* _WHAT IS EXPECTED_
Turn every line below into a JSON list of strings, with one string per line and any blank lines left out.

----- THE RECORDS -----

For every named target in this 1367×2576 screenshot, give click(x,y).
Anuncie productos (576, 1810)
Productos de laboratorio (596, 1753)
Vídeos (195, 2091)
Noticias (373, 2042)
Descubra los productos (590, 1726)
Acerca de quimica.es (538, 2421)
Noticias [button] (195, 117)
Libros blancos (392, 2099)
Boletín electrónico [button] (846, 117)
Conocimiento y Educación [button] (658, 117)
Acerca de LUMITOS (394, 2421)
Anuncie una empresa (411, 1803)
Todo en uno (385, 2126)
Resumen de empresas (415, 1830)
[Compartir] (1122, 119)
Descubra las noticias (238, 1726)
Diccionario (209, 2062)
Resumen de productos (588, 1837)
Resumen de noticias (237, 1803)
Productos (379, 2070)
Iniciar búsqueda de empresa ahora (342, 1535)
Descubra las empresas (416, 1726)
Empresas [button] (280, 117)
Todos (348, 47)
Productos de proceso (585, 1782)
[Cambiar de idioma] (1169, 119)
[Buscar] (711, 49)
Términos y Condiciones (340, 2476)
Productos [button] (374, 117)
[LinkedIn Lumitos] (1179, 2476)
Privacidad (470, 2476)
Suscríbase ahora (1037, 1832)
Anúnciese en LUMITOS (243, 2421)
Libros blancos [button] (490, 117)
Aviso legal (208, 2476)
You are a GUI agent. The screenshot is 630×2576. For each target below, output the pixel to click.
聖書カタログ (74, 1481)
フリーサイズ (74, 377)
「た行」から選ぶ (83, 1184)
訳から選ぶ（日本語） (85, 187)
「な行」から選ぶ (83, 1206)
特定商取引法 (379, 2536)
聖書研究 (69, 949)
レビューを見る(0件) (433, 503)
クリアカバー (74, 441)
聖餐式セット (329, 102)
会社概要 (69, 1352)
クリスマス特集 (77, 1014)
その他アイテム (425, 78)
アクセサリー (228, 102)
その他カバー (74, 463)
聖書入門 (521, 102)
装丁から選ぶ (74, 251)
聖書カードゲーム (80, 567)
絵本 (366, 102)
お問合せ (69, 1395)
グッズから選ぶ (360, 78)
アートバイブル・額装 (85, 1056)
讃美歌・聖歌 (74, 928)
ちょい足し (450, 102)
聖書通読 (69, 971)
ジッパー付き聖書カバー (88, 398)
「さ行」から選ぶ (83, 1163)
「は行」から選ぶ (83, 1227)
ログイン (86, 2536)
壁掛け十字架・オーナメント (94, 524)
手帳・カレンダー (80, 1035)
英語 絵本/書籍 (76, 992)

-----

* _RESULT OF THE EXERCISE_
[
  "For every named target in this 1367×2576 screenshot, give click(x,y).",
  "Anuncie productos (576, 1810)",
  "Productos de laboratorio (596, 1753)",
  "Vídeos (195, 2091)",
  "Noticias (373, 2042)",
  "Descubra los productos (590, 1726)",
  "Acerca de quimica.es (538, 2421)",
  "Noticias [button] (195, 117)",
  "Libros blancos (392, 2099)",
  "Boletín electrónico [button] (846, 117)",
  "Conocimiento y Educación [button] (658, 117)",
  "Acerca de LUMITOS (394, 2421)",
  "Anuncie una empresa (411, 1803)",
  "Todo en uno (385, 2126)",
  "Resumen de empresas (415, 1830)",
  "[Compartir] (1122, 119)",
  "Descubra las noticias (238, 1726)",
  "Diccionario (209, 2062)",
  "Resumen de productos (588, 1837)",
  "Resumen de noticias (237, 1803)",
  "Productos (379, 2070)",
  "Iniciar búsqueda de empresa ahora (342, 1535)",
  "Descubra las empresas (416, 1726)",
  "Empresas [button] (280, 117)",
  "Todos (348, 47)",
  "Productos de proceso (585, 1782)",
  "[Cambiar de idioma] (1169, 119)",
  "[Buscar] (711, 49)",
  "Términos y Condiciones (340, 2476)",
  "Productos [button] (374, 117)",
  "[LinkedIn Lumitos] (1179, 2476)",
  "Privacidad (470, 2476)",
  "Suscríbase ahora (1037, 1832)",
  "Anúnciese en LUMITOS (243, 2421)",
  "Libros blancos [button] (490, 117)",
  "Aviso legal (208, 2476)",
  "You are a GUI agent. The screenshot is 630×2576. For each target below, output the pixel to click.",
  "聖書カタログ (74, 1481)",
  "フリーサイズ (74, 377)",
  "「た行」から選ぶ (83, 1184)",
  "訳から選ぶ（日本語） (85, 187)",
  "「な行」から選ぶ (83, 1206)",
  "特定商取引法 (379, 2536)",
  "聖書研究 (69, 949)",
  "レビューを見る(0件) (433, 503)",
  "クリアカバー (74, 441)",
  "聖餐式セット (329, 102)",
  "会社概要 (69, 1352)",
  "クリスマス特集 (77, 1014)",
  "その他アイテム (425, 78)",
  "アクセサリー (228, 102)",
  "その他カバー (74, 463)",
  "聖書入門 (521, 102)",
  "装丁から選ぶ (74, 251)",
  "聖書カードゲーム (80, 567)",
  "絵本 (366, 102)",
  "お問合せ (69, 1395)",
  "グッズから選ぶ (360, 78)",
  "アートバイブル・額装 (85, 1056)",
  "讃美歌・聖歌 (74, 928)",
  "ちょい足し (450, 102)",
  "聖書通読 (69, 971)",
  "ジッパー付き聖書カバー (88, 398)",
  "「さ行」から選ぶ (83, 1163)",
  "「は行」から選ぶ (83, 1227)",
  "ログイン (86, 2536)",
  "壁掛け十字架・オーナメント (94, 524)",
  "手帳・カレンダー (80, 1035)",
  "英語 絵本/書籍 (76, 992)"
]